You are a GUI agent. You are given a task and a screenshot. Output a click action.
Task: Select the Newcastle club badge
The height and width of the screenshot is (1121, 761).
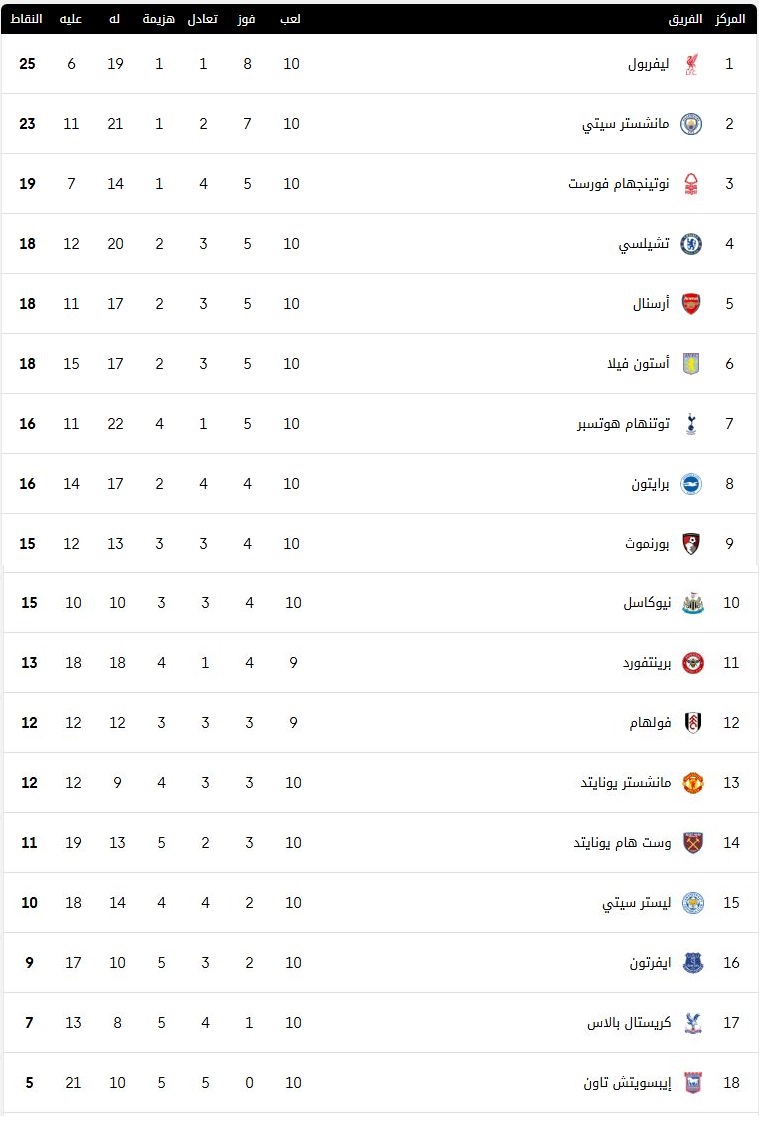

* * *

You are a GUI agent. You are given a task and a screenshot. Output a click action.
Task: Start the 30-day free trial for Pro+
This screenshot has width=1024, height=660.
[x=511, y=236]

- [Activity]
All lines above from the one containing "Task: Select the Newcastle club badge" to the one containing "The height and" must be repeated exactly, both lines included, and no others.

- [Exercise output]
Task: Select the Newcastle club badge
The height and width of the screenshot is (1121, 761).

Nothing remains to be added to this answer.